Output the lines below as a Markdown table with the columns n and Line, numbering each row and skipping blank lines. Leave the pictures out of the answer.
───── EXCERPTED DATA ─────
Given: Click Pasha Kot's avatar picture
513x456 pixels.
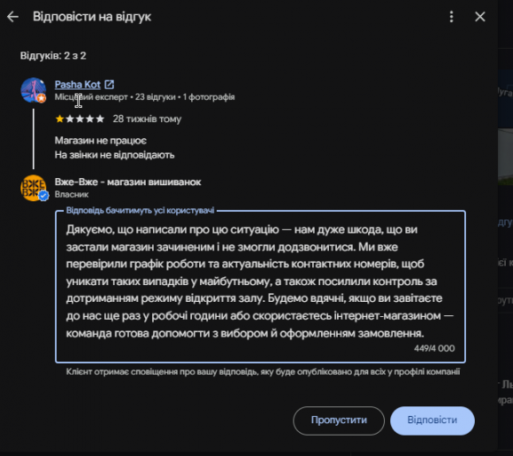Looking at the screenshot, I should [x=33, y=90].
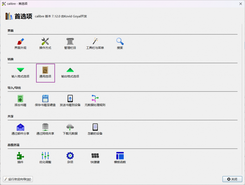Click 保存书籍至硬盘 floppy disk icon

click(x=45, y=99)
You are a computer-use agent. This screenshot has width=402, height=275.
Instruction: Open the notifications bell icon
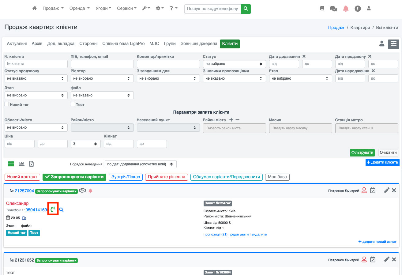[346, 9]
─────
▸ **IN RESPONSE**:
| n | Line |
|---|---|
| 1 | Given: Click Pasha Kot's avatar picture |
| 2 | 513x456 pixels. |
| 3 | Looking at the screenshot, I should [x=33, y=90]. |
| 4 | Click 保存书籍至硬盘 floppy disk icon |
| 5 | click(x=45, y=99) |
| 6 | You are a computer-use agent. This screenshot has width=402, height=275. |
| 7 | Instruction: Open the notifications bell icon |
| 8 | [346, 9] |